▶ _WHAT IS NEEDED_: Answer with one number: the count of lines in the listing below that hold the word "icon".
DATA EXCERPTS Start Marker
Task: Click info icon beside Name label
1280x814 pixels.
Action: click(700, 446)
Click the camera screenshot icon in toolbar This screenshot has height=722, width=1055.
DATA EXCERPTS End Marker
DATA EXCERPTS Start Marker
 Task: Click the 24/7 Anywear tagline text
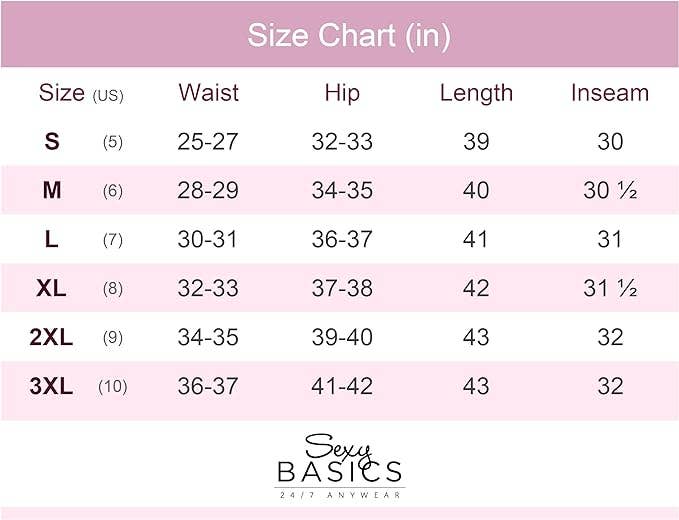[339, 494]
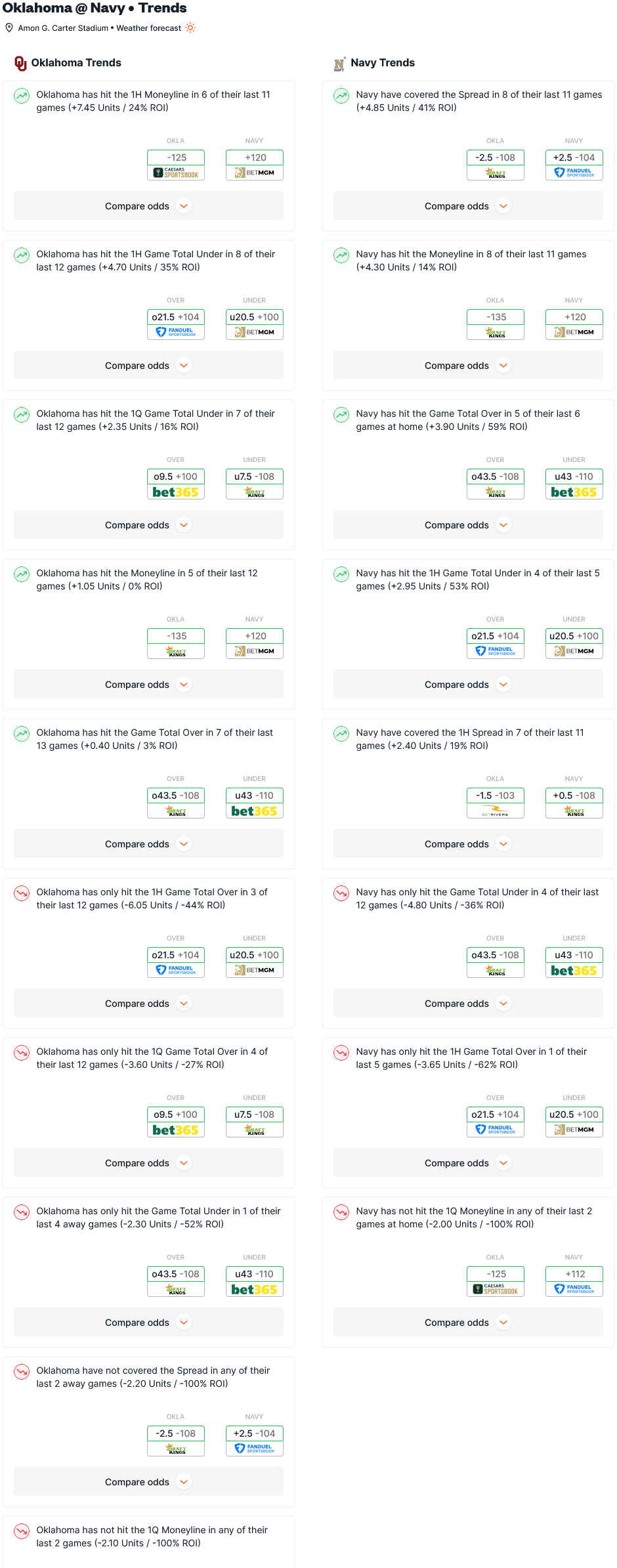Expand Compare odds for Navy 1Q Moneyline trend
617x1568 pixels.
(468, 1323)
DATA EXCERPTS End Marker
▶ _WRITTEN RESPONSE_: 2